You can make mashed potatoes in the microwave. Mashed potatoes are really easy: You just microwave the potatoes, then add cream, olive oil, and herbs. The microwave gives you the silkiest mashed potatoes ever.

Priya's favorite chef, ingredient, and fast food

What chef — or [home] cook — it doesn't have to be a chef — would you like to cook dinner for you?

What a great question. I would love to have someone cook me dinner. ... There are so many people who I'd like to cook me dinner. I don't know if these people would want to cook me dinner, though. ...

My friend Kushbu, she's always taking photos of what her parents make her at home, and I would love for Kushbu's mom to make me dinner. I think it'd be fantastic.

You've never gotten to eat her food?

I've never gotten to eat her food, but it looks amazing.
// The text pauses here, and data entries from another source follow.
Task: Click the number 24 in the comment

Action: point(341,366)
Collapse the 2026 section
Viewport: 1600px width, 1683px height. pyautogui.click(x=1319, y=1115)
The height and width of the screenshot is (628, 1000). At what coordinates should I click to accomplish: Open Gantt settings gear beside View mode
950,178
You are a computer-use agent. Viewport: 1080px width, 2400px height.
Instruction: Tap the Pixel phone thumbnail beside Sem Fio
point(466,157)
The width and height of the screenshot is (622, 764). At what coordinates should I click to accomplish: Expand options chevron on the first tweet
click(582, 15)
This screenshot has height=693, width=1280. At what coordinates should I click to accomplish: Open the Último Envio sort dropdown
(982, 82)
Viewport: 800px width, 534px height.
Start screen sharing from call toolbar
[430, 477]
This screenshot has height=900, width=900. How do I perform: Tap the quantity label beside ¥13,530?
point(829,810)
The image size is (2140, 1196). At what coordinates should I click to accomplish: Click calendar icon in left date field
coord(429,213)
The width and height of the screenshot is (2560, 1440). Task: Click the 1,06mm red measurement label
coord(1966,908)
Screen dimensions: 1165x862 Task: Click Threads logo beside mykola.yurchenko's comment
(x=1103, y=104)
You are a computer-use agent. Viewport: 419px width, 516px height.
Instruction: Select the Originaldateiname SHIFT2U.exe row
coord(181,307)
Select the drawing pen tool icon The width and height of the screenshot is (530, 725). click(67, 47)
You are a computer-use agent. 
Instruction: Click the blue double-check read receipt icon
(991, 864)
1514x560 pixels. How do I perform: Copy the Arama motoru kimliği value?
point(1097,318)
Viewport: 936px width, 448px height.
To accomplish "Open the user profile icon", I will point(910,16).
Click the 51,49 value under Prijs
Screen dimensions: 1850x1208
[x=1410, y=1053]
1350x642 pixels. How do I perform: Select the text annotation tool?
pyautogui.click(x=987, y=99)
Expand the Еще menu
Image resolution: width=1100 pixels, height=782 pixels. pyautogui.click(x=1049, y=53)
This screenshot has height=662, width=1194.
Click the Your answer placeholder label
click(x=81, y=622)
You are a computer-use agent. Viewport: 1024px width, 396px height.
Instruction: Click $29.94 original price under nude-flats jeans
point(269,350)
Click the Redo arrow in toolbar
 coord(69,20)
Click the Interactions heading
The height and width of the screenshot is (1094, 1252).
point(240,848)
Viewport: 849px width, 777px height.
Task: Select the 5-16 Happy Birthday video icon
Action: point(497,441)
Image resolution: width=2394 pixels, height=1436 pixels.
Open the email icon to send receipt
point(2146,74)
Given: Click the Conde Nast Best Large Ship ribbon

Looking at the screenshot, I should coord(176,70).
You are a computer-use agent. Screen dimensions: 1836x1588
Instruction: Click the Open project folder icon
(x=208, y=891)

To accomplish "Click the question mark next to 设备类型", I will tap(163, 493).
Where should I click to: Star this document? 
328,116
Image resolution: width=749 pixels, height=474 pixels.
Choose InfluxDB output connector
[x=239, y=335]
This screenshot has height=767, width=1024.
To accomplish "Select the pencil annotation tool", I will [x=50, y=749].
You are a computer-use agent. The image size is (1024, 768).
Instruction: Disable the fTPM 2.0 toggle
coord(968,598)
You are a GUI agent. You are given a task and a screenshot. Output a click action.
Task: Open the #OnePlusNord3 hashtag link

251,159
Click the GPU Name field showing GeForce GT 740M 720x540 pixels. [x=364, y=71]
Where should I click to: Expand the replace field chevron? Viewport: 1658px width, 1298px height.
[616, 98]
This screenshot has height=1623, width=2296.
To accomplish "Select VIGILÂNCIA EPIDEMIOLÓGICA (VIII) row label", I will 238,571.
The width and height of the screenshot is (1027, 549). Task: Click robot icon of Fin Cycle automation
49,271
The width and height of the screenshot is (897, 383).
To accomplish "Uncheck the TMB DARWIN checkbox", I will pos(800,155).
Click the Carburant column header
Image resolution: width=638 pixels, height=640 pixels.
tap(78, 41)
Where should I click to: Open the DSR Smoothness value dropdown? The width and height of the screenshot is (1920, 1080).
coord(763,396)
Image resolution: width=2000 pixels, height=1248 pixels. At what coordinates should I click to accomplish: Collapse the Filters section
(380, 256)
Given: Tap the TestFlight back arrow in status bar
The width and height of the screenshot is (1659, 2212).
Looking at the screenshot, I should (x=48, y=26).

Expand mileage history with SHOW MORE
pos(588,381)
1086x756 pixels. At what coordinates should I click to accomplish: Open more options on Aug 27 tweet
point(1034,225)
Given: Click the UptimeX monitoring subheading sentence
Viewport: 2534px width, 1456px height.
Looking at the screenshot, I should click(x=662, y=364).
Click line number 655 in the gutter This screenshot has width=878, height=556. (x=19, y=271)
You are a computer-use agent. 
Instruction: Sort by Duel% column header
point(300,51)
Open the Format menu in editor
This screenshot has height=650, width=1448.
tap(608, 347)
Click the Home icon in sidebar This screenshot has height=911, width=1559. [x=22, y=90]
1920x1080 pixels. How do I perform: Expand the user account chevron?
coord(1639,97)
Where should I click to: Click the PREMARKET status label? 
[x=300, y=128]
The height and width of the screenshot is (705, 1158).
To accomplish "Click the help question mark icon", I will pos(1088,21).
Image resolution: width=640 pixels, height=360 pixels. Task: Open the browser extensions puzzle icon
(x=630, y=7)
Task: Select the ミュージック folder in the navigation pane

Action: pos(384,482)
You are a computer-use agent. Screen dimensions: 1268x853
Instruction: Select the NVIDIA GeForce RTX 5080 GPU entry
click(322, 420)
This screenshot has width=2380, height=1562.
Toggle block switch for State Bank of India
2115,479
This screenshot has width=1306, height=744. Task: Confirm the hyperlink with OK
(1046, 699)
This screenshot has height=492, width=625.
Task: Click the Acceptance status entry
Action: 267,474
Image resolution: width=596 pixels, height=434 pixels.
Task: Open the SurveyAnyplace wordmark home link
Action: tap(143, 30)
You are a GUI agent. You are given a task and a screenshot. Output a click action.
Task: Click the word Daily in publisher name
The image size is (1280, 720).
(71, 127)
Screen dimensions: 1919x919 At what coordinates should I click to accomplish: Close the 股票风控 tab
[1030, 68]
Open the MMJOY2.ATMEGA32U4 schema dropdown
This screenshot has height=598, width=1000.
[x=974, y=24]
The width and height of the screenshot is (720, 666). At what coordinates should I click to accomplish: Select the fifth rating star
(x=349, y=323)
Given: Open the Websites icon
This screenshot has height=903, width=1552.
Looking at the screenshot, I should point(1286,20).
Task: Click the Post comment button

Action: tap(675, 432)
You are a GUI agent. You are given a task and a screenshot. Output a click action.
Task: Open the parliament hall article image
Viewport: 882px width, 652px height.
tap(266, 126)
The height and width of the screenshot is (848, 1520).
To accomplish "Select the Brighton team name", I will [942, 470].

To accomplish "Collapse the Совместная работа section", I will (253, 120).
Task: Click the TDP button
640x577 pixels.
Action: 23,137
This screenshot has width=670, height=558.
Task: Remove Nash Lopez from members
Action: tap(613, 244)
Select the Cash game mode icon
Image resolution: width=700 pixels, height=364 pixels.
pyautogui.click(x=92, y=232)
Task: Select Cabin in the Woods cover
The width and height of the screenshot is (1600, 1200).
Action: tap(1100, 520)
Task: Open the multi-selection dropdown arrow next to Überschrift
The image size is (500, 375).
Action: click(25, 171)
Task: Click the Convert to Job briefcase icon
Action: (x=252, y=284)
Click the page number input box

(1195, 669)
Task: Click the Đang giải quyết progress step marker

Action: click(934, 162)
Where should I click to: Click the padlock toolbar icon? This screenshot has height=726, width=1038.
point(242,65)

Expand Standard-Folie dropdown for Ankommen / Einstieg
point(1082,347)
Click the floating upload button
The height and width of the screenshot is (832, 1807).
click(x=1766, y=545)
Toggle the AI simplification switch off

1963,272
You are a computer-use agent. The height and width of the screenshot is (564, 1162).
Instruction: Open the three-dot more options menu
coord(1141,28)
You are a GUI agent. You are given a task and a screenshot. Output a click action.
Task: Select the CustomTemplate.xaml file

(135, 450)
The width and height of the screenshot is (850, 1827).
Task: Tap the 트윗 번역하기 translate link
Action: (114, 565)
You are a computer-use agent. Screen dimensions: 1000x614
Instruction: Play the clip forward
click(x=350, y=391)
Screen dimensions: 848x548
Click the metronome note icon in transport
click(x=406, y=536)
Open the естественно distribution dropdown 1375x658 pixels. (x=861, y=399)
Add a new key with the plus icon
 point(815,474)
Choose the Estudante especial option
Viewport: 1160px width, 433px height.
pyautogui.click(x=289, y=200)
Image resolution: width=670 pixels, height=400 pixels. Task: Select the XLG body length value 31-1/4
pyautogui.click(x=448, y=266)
What's one ingredient that you can't live without?

There are so many ingredients I can't live without. Cumin seeds go in so much of what I cook with.

Is that specifically cumin seed rather than ground cumin?

Yes, definitely. The seed. I love the texture of the whole seeds.

That little pop of crunch?

Yeah, it's really different from ground cumin.

If you eat fast food, what's your favorite spot, and what's your go-to order there?

Popeyes' fried chicken sandwich or [the] Taco Bell Seven-Layer Burrito. They don't always have the Seven-Layer. They may have even discontinued the Seven-Layer Burrito, but you can hack it.

Priya Krishna's episode of "Selena + Chef" debuts on HBO Max on September 1. Her cookbooks are available on Amazon.

This interview has been edited for clarity.